• [RECORDS TO USE]:
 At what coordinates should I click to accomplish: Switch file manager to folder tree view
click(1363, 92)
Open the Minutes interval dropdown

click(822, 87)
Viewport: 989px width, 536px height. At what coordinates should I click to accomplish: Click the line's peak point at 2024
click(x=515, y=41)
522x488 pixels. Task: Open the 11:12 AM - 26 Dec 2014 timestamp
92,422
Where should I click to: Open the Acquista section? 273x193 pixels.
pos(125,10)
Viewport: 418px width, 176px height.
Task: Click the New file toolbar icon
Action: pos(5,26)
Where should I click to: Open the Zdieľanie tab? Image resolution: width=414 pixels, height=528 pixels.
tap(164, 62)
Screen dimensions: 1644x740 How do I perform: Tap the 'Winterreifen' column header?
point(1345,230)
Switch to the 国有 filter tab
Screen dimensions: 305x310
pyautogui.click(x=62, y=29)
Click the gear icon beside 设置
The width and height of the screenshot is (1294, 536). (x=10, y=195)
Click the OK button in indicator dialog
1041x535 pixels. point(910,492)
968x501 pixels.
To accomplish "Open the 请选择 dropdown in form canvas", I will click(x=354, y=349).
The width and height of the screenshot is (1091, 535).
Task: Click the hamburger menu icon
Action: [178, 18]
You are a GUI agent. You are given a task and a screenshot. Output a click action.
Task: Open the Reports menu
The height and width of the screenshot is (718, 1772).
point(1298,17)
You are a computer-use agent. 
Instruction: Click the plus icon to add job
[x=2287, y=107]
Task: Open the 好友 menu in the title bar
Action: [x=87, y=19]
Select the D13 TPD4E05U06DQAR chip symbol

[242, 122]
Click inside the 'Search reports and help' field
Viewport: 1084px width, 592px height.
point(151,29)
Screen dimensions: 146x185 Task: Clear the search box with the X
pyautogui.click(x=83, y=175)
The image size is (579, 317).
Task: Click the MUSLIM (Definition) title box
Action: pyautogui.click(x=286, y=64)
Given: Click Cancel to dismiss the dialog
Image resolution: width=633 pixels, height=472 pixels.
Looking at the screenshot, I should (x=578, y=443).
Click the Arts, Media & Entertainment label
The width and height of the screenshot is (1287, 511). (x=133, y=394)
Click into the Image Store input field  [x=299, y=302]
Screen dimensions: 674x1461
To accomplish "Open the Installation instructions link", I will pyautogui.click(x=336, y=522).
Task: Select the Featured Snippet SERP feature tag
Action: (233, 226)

• [REQUIRED WORK]:
Write out every line of the listing that holds the word "field".

• [WRITTEN SOLUTION]:
Click inside the 'Search reports and help' field
Click into the Image Store input field  [x=299, y=302]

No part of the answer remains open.